Streamline Project Delivery
The legislation lifts the sunset on FAST-41, which has served to improve the federal infrastructure permitting process while leaving important environmental protections in place. The Act created the Federal Permitting Improvement Steering Council, which supports the coordination of federal agencies at the start and throughout the permitting process for major projects.
The IIJA also includes the codification of One Federal Decision, the President Trump-era Executive Order that set a two-year goal for completing the environmental review and permitting process for major projects. Notably, this provision had passed the Senate EPW Committee twice by unanimous vote in the last two years as part of surface transportation reauthorization bills.
Innovate
The IIJA contains $10.5 billion in new funding for safety measures, including a $1.1 billion grant program to help states improve driver behavior and safety, $467.5 million to support State and local law enforcement efforts to mitigate crashes and hazardous materials incidents involving commercial motor vehicles, and $200 million to support a competitive high priority commercial vehicle safety plan.

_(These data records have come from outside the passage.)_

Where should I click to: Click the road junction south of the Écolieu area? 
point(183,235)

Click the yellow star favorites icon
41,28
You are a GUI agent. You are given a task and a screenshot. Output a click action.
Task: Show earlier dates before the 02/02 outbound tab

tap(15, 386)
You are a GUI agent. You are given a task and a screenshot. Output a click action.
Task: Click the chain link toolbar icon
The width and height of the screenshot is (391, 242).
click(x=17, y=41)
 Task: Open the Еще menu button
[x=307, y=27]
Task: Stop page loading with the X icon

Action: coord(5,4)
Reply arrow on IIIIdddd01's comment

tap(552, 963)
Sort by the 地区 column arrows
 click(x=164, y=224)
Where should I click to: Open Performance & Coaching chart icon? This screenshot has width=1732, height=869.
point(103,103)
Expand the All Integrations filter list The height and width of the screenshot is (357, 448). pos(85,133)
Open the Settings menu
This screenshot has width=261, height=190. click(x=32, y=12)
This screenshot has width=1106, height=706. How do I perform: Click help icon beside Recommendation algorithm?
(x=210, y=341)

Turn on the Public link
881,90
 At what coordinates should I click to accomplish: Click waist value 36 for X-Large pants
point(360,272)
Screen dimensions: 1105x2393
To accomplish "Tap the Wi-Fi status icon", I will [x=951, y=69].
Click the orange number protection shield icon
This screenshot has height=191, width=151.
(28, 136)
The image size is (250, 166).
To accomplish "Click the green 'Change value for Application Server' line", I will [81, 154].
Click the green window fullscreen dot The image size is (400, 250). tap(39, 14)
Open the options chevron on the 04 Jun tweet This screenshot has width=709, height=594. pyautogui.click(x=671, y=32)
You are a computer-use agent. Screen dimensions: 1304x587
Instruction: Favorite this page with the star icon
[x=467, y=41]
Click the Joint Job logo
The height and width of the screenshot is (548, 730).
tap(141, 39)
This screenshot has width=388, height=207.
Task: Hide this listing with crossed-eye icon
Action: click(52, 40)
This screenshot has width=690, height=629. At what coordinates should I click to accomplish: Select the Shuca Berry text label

An amendment was added requiring the Federal Motor Carrier Safety Administration to issue a rule setting new safety standards for limousines within 2 years of enactment of the legislation.
Related to the use of public-private partnerships, the bill requires a value for money analysis for projects with an estimated total cost of more than $750 million. The analysis is required to take place prior to signing any project development agreement, and include an evaluation of the life-cycle costs and project delivery schedule, costs of using private versus public funding and financing, a forecast of user fees and other revenues to be generated by the project, and, along with any other information USDOT determines in evaluating these analyses, any analysis of federal grants, loans, etc., key terms of any proposed P3 and any known rate of return for private entities and major compensation events, a discussion of risk allocation costs and benefits, risk premiums assigned to different development scenarios, and an evaluation of public benefits generated by the project. Further, an amendment was added amending the TIFIA statute to require that TIFIA projects “shall have appropriate payment and performance security.”
An amendment was added to the legislation creating a Minority Business Development Agency within the Department of Commerce, to contain an Office of Business Centers, to engage on a regional basis with the goal of enabling the Federal Government to better serve the needs of minority business enterprises in the region served by the office.